Having this level of customization is great for flexibility. However, creating alerts for these traces still requires operators to manually set thresholds. This is complicated, time-consuming and rarely precise since it’s hard to plot in advance for every possible scenario. Moreover, such thresholds are never helpful for more complex multivariable issues.
This is why we invested a lot of resources into developing an AI-based learning engine that uses data from user-defined traces to create a profile of desired device behavior and to highlight important and unusual patterns.
The system starts collecting data as soon as a device is connected and, after a short learning period, it starts acting as an “extra set of eyes,” providing alerts about abnormal activities that would take human operators hours, or maybe days, to uncover — if at all.
Below you can see how this looks in our dashboard.
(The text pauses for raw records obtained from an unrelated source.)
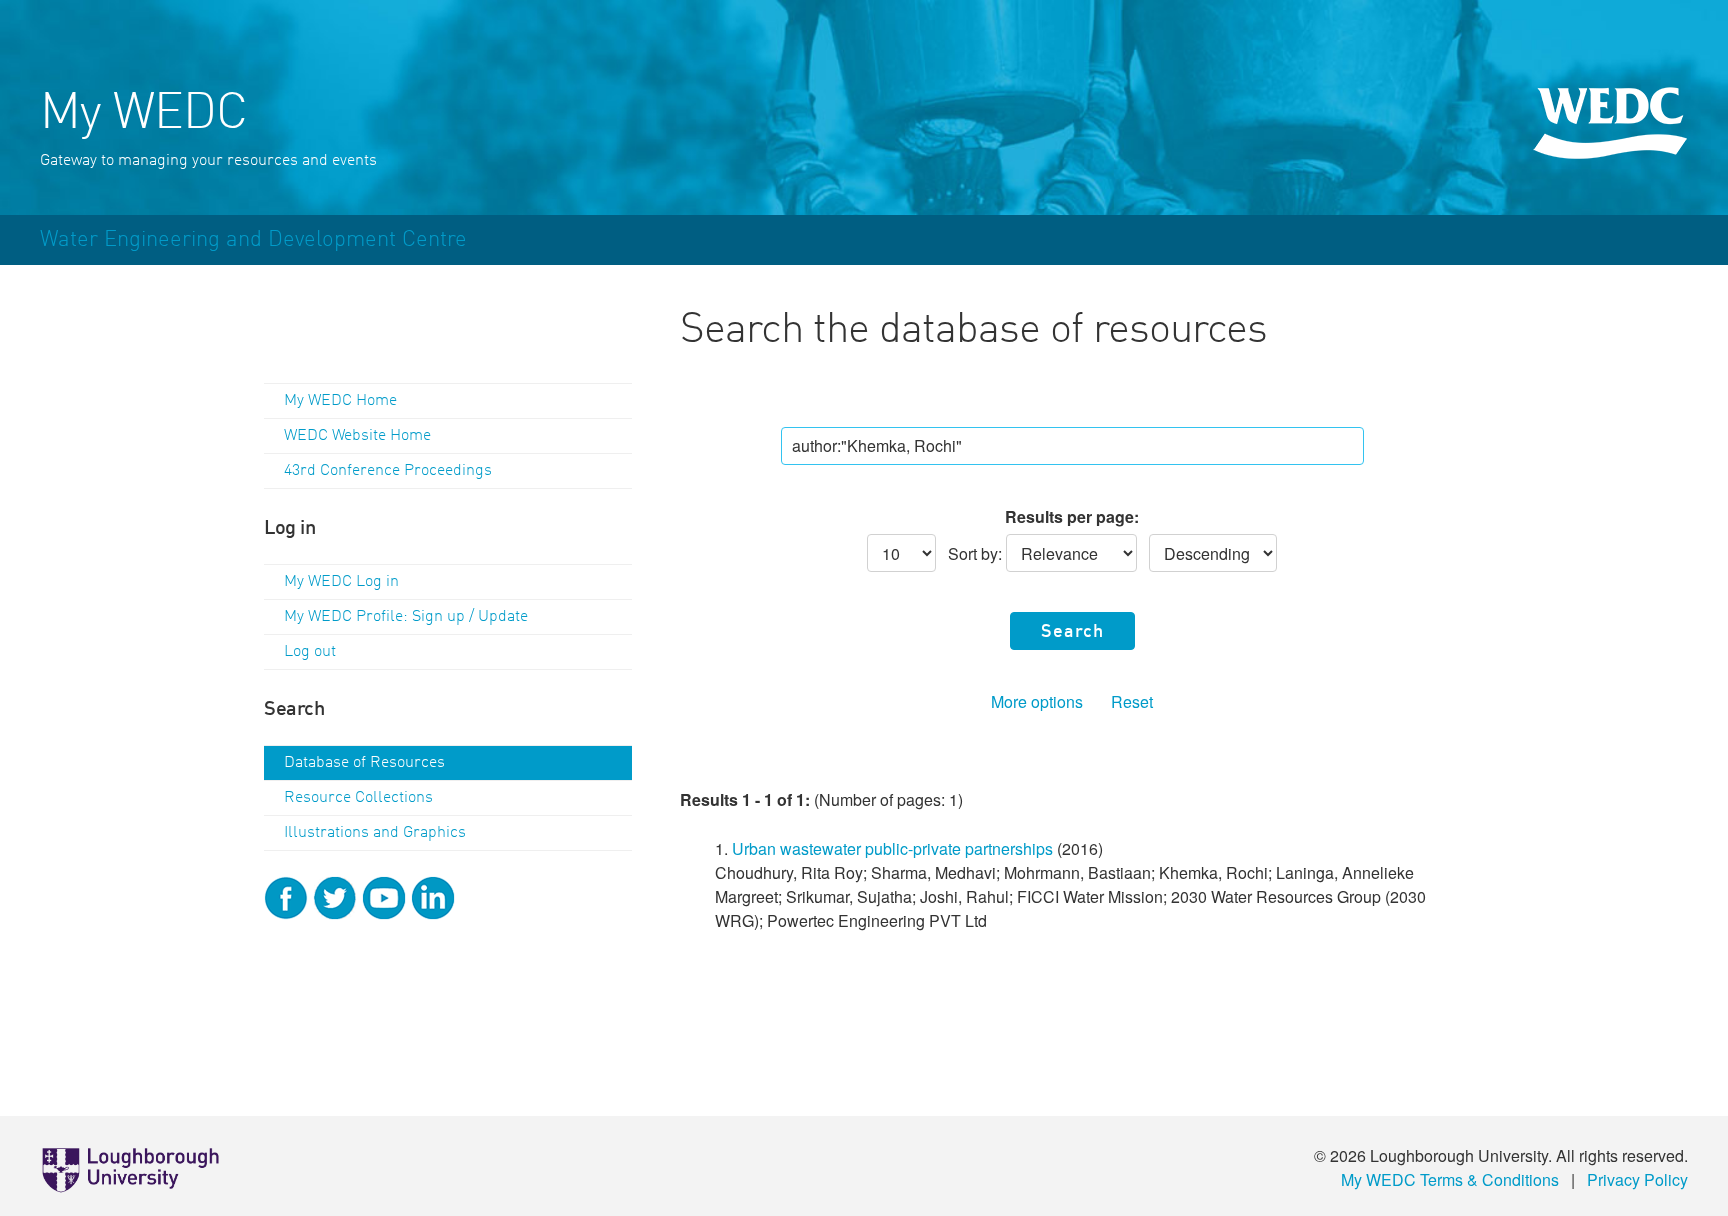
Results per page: (1072, 516)
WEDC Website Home (357, 436)
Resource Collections (358, 798)
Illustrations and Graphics (375, 833)
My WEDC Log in (341, 582)
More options (1037, 701)
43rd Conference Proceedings (388, 471)
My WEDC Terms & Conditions (1450, 1179)
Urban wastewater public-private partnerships (892, 848)
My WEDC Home (340, 401)
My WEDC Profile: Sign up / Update (406, 617)
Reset (1132, 701)
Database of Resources (364, 763)
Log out (310, 652)
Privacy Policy (1637, 1179)
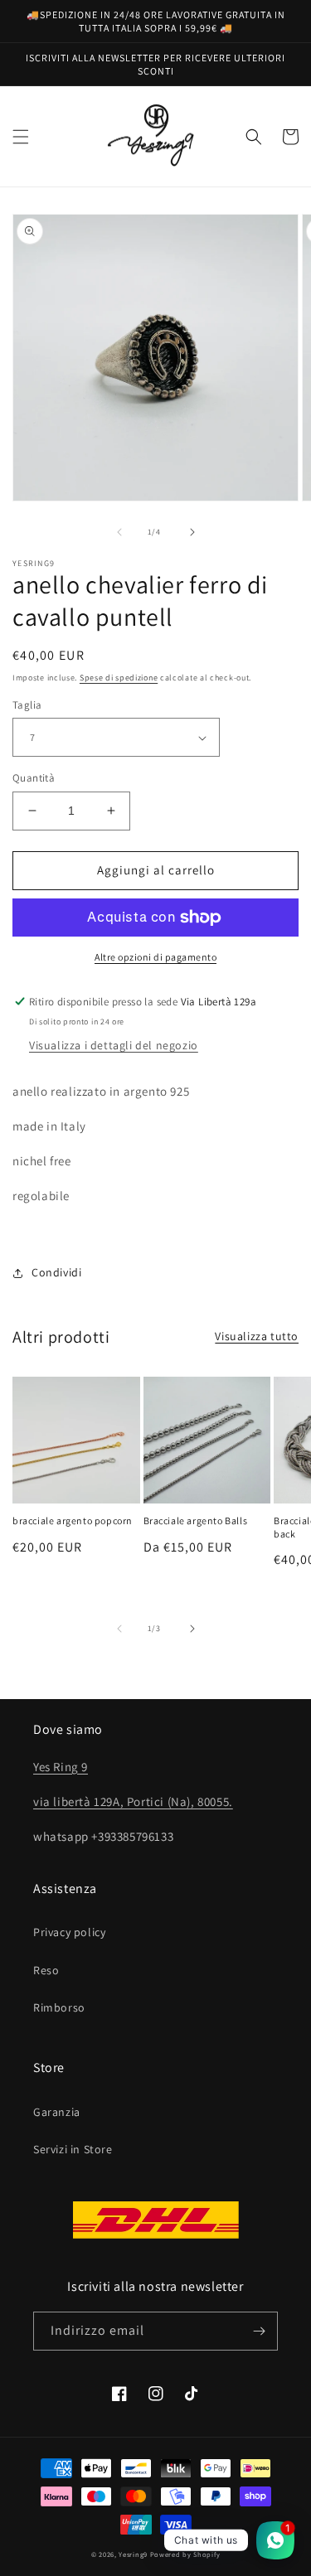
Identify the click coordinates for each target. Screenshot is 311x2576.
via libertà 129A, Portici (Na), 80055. (133, 1801)
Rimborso (59, 2007)
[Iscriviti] (259, 2331)
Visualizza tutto (257, 1336)
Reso (46, 1970)
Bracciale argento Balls (195, 1520)
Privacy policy (69, 1932)
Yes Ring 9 (60, 1767)
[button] (20, 137)
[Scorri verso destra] (192, 532)
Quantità (33, 778)
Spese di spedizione (119, 677)
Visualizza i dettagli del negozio (113, 1045)
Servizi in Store (73, 2149)
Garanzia (56, 2111)
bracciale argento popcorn (72, 1520)
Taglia (26, 705)
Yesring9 (133, 2554)
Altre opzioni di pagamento (155, 957)
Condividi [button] (56, 1272)
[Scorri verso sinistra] (119, 532)
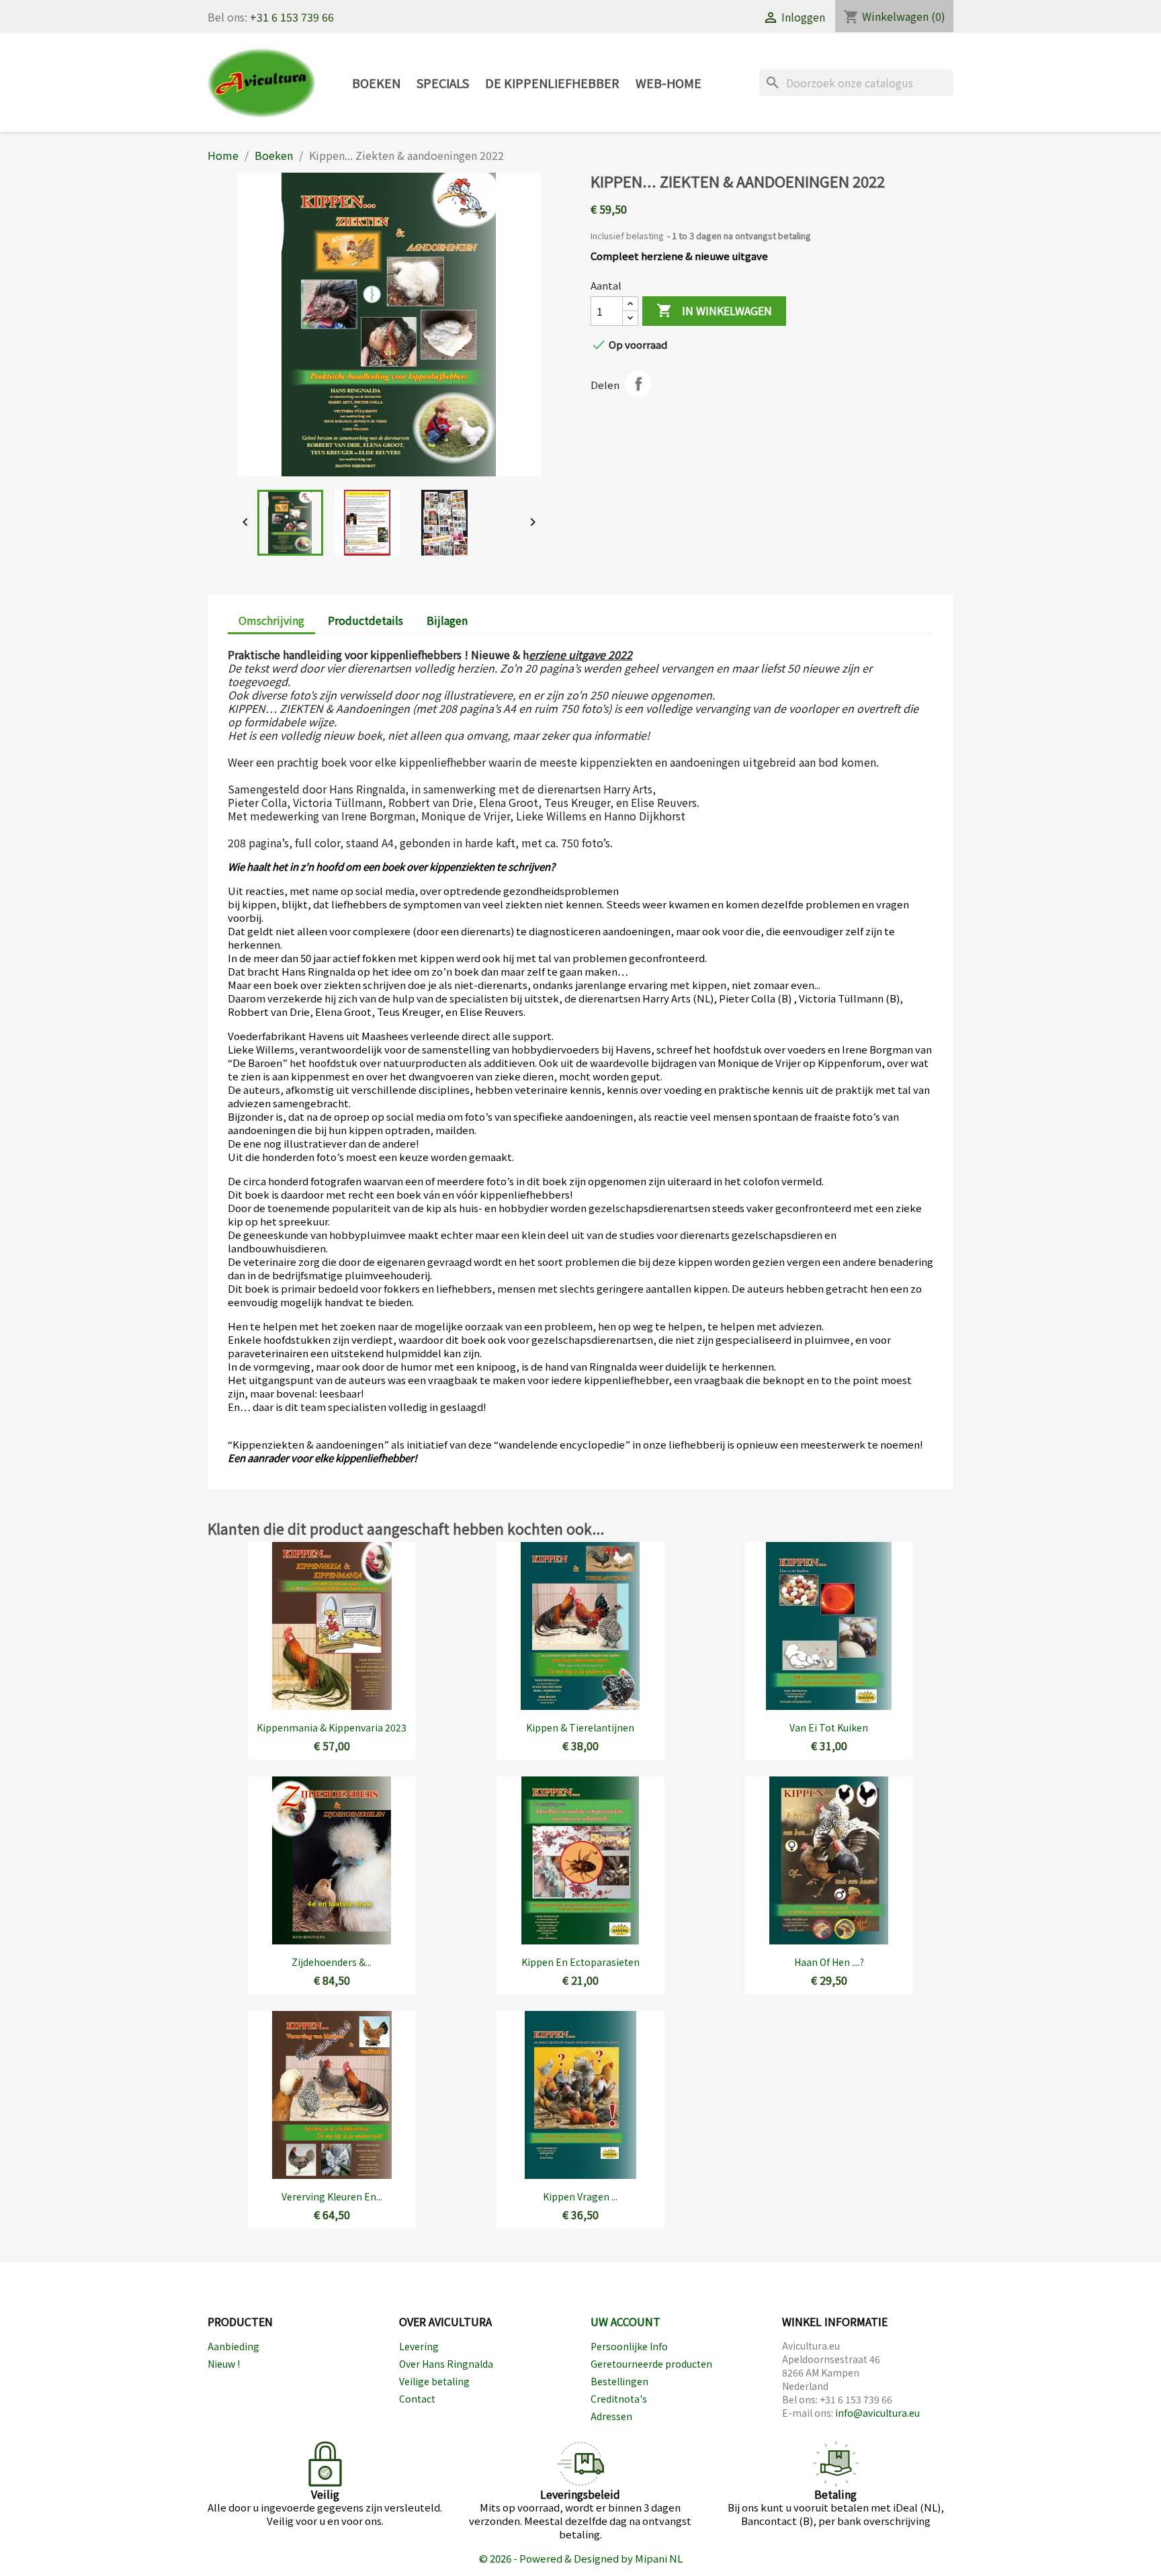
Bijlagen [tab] (447, 620)
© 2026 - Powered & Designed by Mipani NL (581, 2558)
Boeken (376, 82)
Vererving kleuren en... (332, 2196)
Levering (419, 2346)
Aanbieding (233, 2346)
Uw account (625, 2321)
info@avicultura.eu (877, 2412)
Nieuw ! (224, 2363)
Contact (417, 2398)
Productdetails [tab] (365, 620)
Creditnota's (619, 2398)
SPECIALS (443, 82)
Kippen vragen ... (580, 2196)
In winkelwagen (714, 310)
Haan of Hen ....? (829, 1962)
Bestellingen (619, 2381)
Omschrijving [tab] (271, 620)
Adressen (611, 2416)
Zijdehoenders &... (332, 1962)
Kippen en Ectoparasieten (580, 1962)
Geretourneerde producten (651, 2363)
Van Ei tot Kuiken (828, 1727)
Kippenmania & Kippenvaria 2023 (331, 1727)
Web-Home (668, 82)
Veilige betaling (434, 2381)
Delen (638, 383)
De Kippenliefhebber (552, 82)
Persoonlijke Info (629, 2346)
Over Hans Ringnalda (446, 2363)
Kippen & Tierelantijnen (580, 1727)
The anomaly alerts (in yellow) are added to the event timeline to provide additional information and context for other fleet events.
As to what could trigger the alert, the engine detects:
- Communication pattern violations
- Abnormal presence of an event or several events together
- Absence of an event (e.g., an unfulfilled update request)
- Abnormal number of events (e.g., an abnormal number of update requests)
- Unusual value of a variable detection (e.g., an unfamiliar entity is connecting to the internal IPC)
- Atypical combination of values of several variables
- Sequence violation (e.g., command execution without authentication)
Each of these can become an anomaly event and, for each, we also provide a drill-down investigation view.
For instance, below you can see one of our investigations of a failed update event that was auto-detected by the AI engine. This is an actual event, spotted in the first few days of the feature rollout. If it was missed, this could have left the device exposed to security and operational issues.
And here is another real-life example that shows an automatic alert about a communication issue — a critical error in the making that would otherwise go unnoticed.
Learn to Understand
For the IoT market to continue to flourish, it must undergo standardization, and for that we need universal solutions that will work for every device type. And by work, I don’t mean only “integrate,” but also — and much more important — “understand.”
The ability to know how every device is supposed to operate is key to creating a solution that every IoT manufacturer could use.
The sheer scale of the problem calls for an automated solution. Although not without its challenges, I believe that anomaly detection is how we close the gap and help manufacturers understand how their devices work (and when they don’t), giving them not only granular control but also the usage insights and other information they need to create product differentiation, boost business and drive innovation.